Sound-powered telephones are widely used on ships. A typical example on a U.S. Navy ship is the "JL" circuit which is used by the lookouts to report visual contacts to the pilot house and the Combat Information Center (CIC). In this case there would be five stations on the circuit (stern lookout, port lookout, starboard lookout, pilot house and CIC).

U.S. Coast Guard Regulations require this emergency communication capability in most vessels today and dictate where phones should be located. A dial telephone system with a battery backup will not meet the USCG Regulations as they currently exist.

Other uses for sound-powered telephone technology today include emergency communications systems for high-rise buildings, draw bridges, ski lifts, and temporary locations where reliable communication is necessary. These types of systems allow for two or more parties to be able to talk to one another in areas that experience loss of power or when radio communication is hampered by RF signal losses and/or limitations.

▸ Collected data:
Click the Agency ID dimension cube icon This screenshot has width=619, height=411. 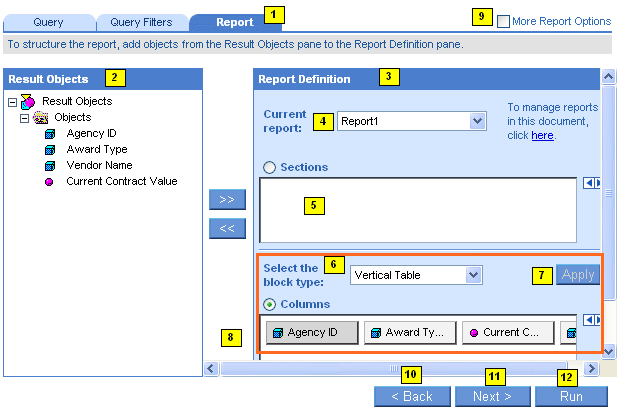pyautogui.click(x=49, y=134)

▸ Problems to solve:
- A) Answer these from the passage on sound-powered telephones:
(i) How many stations would the "JL" circuit have on a U.S. Navy ship?
(ii) What kind of system will not meet the USCG Regulations as they currently exist?
(iii) What kind of signal losses can hamper radio communication?
- B) Please extend the passage on sound-powered telephones past its final sentence.
The material has no role in this work.

▸ Response list:
- A)
(i) Five.
(ii) A dial telephone system with a battery backup.
(iii) RF signal losses.

- B)
Ski lifts use sound-powered phones extensively. Because there are only two handsets (rarely three, where there is a mid station), sound-powered phones are ideal. They are used to confirm actions of the lift with the other operator, and abnormal operation of the lift machinery.

Many different types of equipment have attempted, but have largely failed, to replace the incredibly simple sound-powered telephones on ships. Due to the rugged, reliable, and power-free nature of this equipment, it remains in use on all US military vessels, commercial vessels and work boats.